Le cinéaste franco-suisse s’est éteint à l’âge de 91 ans, laissant une œuvre immense et une vision qui a profondément transformé le septième art.
Jean-Luc Godard, l’éternel agitateur du cinéma
Jean-Luc Godard est mort le 13 septembre 2022 à Rolle, en Suisse, à l’âge de 91 ans. Fidèle à sa liberté de penser et à son exigence d’indépendance, il a choisi de recourir au suicide assisté, une pratique légale en Suisse, pour partir paisiblement entouré de ses proches. Sa disparition marque la fin d’une époque, mais aussi la survie d’un héritage qui continue d’irriguer le cinéma mondial.
Des débuts par la critique et les courts métrages
C’est d’abord par l’écriture que Godard a fait son entrée dans le cinéma. Étudiant à la Sorbonne, il fréquente les ciné-clubs et rencontre de futurs compagnons de route tels que François Truffaut, Jacques Rivette, Claude Chabrol et Éric Rohmer. Tous écrivent alors pour Les Cahiers du cinéma, revue qui deviendra le creuset de la Nouvelle Vague. Mais Godard ne se contente pas de critiquer : il filme très tôt des courts métrages, dont Opération béton (1955), tourné sur un chantier en Suisse, qui lui permet d’expérimenter son regard et sa liberté de mise en scène.
L’éclatement de la Nouvelle Vague
En 1960, il signe son premier long métrage, À bout de souffle. Avec Jean-Paul Belmondo et Jean Seberg, le film brise les codes du cinéma classique : caméra légère, tournage en décors naturels, dialogues vifs, montage saccadé. Ce coup d’éclat fondateur impose immédiatement Godard comme l’un des visages les plus audacieux de la Nouvelle Vague, aux côtés de Truffaut et Chabrol. Suivent des œuvres marquantes comme Le Mépris (1963), avec Brigitte Bardot et Michel Piccoli, ou encore Pierrot le Fou (1965), véritable poème visuel porté par Belmondo et Anna Karina, muse et compagne du cinéaste.
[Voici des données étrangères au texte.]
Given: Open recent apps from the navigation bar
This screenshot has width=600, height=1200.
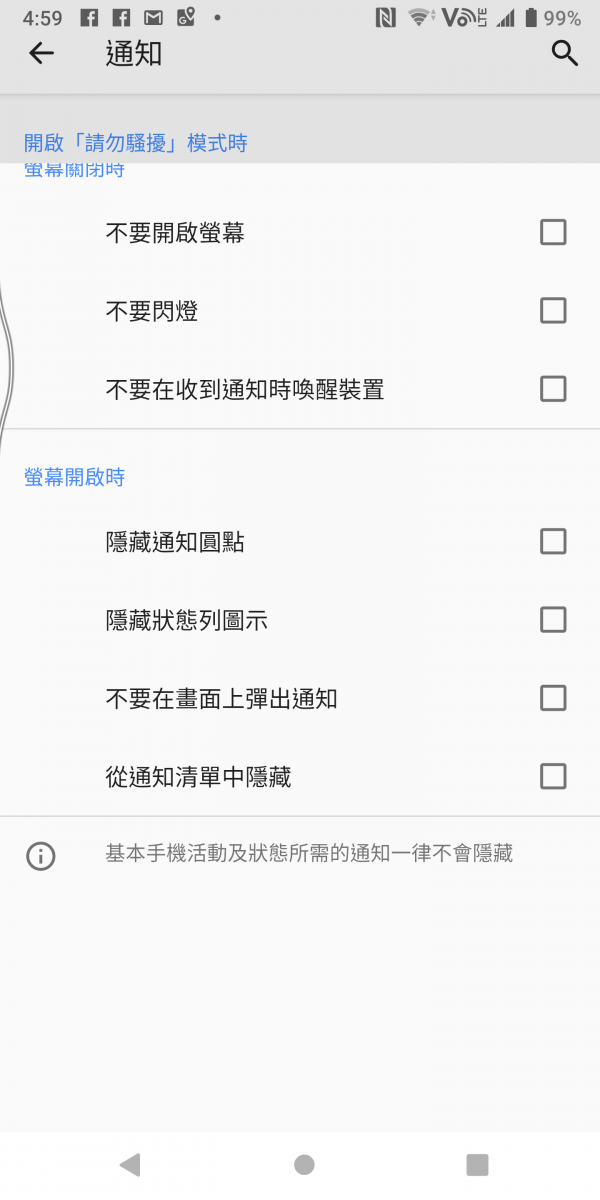Looking at the screenshot, I should point(477,1164).
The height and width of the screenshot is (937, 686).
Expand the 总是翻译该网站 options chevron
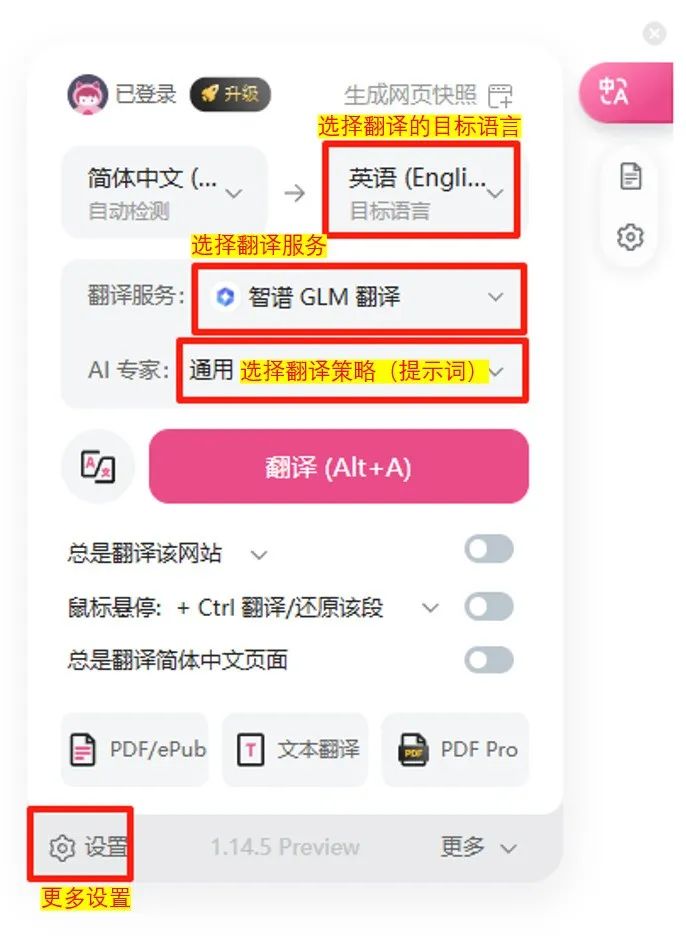(x=259, y=554)
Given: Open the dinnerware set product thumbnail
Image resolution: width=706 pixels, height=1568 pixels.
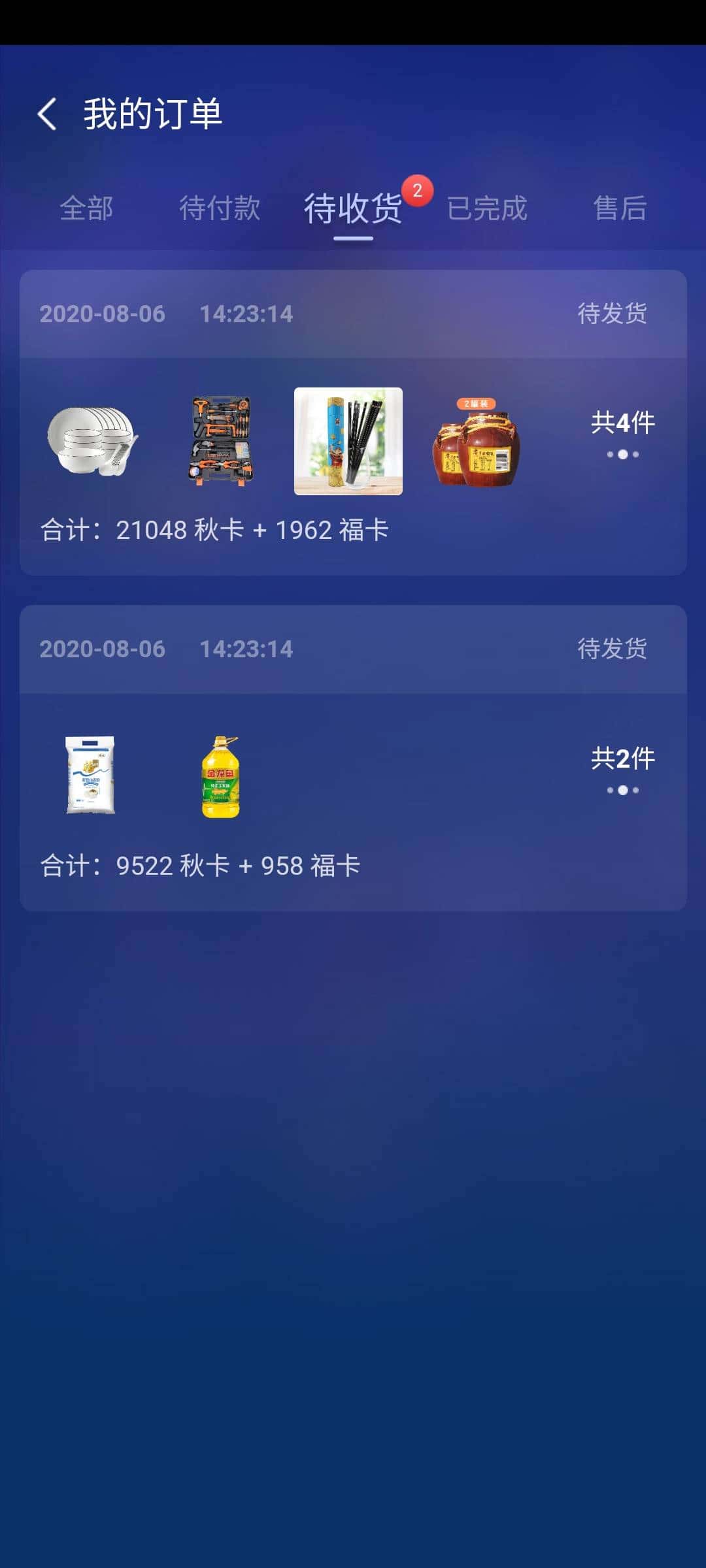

Engagement et radicalisation
Les événements de Mai 68 marquent un tournant. Godard ne veut plus faire un cinéma bourgeois ni complaire au public. Il rejoint les luttes étudiantes et ouvrières, interrompt même le Festival de Cannes aux côtés de Truffaut. De là naît une période de radicalisation : films militants, collectifs de tournage, discours politiques. Ses œuvres de cette époque, plus exigeantes, se détachent du grand public mais assoient son rôle d’agitateur des formes et des idées.
Le retour au premier plan
À partir des années 1980, Godard retrouve un équilibre entre engagement et création artistique. Avec Sauve qui peut (la vie) (1980), il revient sur le devant de la scène. Suivront Passion (1982), Prénom Carmen (1983, Lion d’or à Venise), ou encore Hélas pour moi (1993) avec Gérard Depardieu. Toujours en quête d’innovation, il explore la vidéo, le numérique, les collages visuels et sonores, bouleversant sans cesse les modes de représentation.
Un auteur total
Jean-Luc Godard fut plus qu’un réalisateur : il était un auteur complet, signant lui-même ses scénarios, dialogues, montages, et s’impliquant dans chaque étape de la fabrication de ses films. Producteur indépendant, écrivain, critique et théoricien du cinéma, il n’a cessé de repenser ce que pouvait être le septième art. Ses Histoire(s) du cinéma (1988-1998), vaste fresque en images et en mots, témoignent de sa volonté d’interroger le cinéma à travers son siècle, ses mémoires et ses fractures.
Un héritage universel
En plus de soixante-dix films réalisés en soixante ans de carrière, Godard a marqué de son empreinte des générations de cinéastes, de Martin Scorsese à Quentin Tarantino, en passant par Wong Kar-wai ou Leos Carax. Cinéaste de la liberté, de la rupture et de l’expérimentation, il a donné au cinéma des armes pour se réinventer sans cesse.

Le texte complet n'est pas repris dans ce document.